Swimming has a bad rap for being one of the most monotonous sports you can do. Granted, the prospect of doing laps back and forth, staring at a tiled black line for thousands of meters on end, is not the most inspiring of workouts. But there is a lot more to swim training than that.
If you are familiar with the various types of training equipment available, you already know that a workout can be spiced up by using a pull buoy or kickboard. However, you may not know how best to utilize these tools to maximize your workout.
What follows is a quick and easy guide for how-to (and how-not-to) use the various swim equipment on the market, and which equipment may best suit your needs to help you achieve your goals.

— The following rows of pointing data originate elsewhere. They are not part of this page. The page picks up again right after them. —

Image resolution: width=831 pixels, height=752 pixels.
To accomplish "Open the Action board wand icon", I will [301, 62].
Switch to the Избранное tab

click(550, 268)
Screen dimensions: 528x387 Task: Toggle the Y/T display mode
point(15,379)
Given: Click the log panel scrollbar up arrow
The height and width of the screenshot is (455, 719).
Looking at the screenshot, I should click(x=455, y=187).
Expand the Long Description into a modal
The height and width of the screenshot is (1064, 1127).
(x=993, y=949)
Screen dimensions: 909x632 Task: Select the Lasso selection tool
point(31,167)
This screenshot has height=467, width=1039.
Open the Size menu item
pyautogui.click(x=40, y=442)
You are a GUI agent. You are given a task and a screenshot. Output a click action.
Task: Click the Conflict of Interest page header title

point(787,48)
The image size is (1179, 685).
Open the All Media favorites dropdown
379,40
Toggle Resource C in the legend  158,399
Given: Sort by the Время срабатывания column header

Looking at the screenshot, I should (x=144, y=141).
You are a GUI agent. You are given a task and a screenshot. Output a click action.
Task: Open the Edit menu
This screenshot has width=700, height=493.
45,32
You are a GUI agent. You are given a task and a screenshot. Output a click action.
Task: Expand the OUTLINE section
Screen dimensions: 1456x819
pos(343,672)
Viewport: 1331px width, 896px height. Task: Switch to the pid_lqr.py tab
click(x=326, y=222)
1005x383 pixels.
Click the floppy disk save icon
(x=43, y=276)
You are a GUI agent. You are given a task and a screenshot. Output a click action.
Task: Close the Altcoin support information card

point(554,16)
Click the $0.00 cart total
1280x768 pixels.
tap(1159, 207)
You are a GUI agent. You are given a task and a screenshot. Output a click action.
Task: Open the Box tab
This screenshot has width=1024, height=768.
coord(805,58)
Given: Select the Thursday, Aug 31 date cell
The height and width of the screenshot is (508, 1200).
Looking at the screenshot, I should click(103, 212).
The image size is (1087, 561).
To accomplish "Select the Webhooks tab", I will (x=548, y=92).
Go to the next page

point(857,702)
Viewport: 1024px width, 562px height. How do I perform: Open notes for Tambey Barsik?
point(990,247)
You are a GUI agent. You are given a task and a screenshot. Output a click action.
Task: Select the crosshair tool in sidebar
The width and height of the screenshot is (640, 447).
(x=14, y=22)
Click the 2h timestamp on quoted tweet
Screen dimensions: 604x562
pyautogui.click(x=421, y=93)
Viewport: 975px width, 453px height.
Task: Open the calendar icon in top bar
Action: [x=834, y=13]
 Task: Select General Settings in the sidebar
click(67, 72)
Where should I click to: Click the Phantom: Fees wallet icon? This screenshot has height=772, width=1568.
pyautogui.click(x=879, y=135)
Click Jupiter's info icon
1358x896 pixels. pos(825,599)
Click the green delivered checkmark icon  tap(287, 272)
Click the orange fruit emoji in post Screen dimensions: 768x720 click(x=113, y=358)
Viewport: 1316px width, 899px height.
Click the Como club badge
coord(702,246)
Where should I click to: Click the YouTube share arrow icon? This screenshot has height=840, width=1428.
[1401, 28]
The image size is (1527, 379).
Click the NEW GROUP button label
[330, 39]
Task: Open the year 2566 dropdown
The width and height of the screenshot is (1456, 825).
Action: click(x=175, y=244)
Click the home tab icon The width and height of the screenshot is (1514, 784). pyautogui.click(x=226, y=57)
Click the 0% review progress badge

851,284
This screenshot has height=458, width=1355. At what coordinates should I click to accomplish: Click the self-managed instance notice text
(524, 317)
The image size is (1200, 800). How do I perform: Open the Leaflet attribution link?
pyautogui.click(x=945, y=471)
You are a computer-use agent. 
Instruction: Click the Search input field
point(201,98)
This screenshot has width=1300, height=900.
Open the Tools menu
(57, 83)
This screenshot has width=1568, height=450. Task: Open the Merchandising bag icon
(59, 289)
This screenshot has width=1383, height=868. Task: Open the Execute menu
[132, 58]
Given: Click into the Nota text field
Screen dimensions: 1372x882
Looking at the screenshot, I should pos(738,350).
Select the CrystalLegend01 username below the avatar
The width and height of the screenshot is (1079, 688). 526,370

The pull buoy is every swimmer's best friend. Consisting of a pair of foam cylinders connected by a nylon band, the buoy is clasped between the thighs as a way of keeping the legs from kicking. It thus enables you to concentrate solely on pulling with your arms, giving you a strictly upper-body workout.
While this is all well and good, the drawback to a pull buoy is that it is essentially a flotation device. Many swimmers mistakenly think they are challenging themselves while using a buoy because they are eliminating their kick while only using their arms. But a buoy provides a false sense of good body-positioning by propping you up in the water, and it makes swimming easier because it gives you added buoyancy.
For a more effective pulling workout, add hand paddles into the mix while using a buoy. These plastic disks attach to your hands and allow you to pull more water per stroke, thus forcing you to work harder as you pull yourself through the water.
Hand paddles usually have two bits of surgical tubing looped through them, as a way of keeping them attached to your wrists and middle finger. I have always removed the tubing at the wrists because that forces you to use the paddles correctly in the recovery part of your stroke (when your hands are at the tail end of their underwater pull cycle).
Without the wrist bands holding your paddles in place, if you cut your stroke short or make any other mistakes, the paddles will come flying off, indicating an incorrect recovery. This will force you to finish each stroke and assume correct hand positioning while swimming.
Using a buoy and paddles combined is fine in moderation but should not become a crutch; in fact, I only recommend pulling 20 percent of your total workout. Although pulling is an important component to developing upper-body strength, it can also be viewed as "recovery" in practice because it involves longer, slower strokes and unnatural flotation. A long pull set is best after your hardest drill or main set, because it allows you to lengthen out lactic-acid-plagued muscles while bringing your heart rate down with active rest.